▶ [INFORMATION PROVIDED]:
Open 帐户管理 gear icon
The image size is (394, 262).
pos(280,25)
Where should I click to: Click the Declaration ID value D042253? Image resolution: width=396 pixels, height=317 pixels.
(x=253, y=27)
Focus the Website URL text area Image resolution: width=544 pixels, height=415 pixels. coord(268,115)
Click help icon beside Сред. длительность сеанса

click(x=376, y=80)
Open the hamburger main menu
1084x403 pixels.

---

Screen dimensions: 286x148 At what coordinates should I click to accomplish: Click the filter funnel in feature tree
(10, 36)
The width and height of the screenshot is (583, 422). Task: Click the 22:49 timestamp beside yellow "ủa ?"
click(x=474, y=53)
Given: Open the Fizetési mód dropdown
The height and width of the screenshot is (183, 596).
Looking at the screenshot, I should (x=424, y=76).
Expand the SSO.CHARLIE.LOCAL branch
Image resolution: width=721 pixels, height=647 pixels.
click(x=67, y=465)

▶ [TASK INSTRUCTIONS]:
Retype the entries above exactly, but only from the line containing "Open 帐户管理 gear icon" through the line containing "1084x403 pixels.", both included.

▶ [ANSWER SECTION]:
Open 帐户管理 gear icon
The image size is (394, 262).
pos(280,25)
Where should I click to: Click the Declaration ID value D042253? Image resolution: width=396 pixels, height=317 pixels.
(x=253, y=27)
Focus the Website URL text area Image resolution: width=544 pixels, height=415 pixels. coord(268,115)
Click help icon beside Сред. длительность сеанса

click(x=376, y=80)
Open the hamburger main menu
1084x403 pixels.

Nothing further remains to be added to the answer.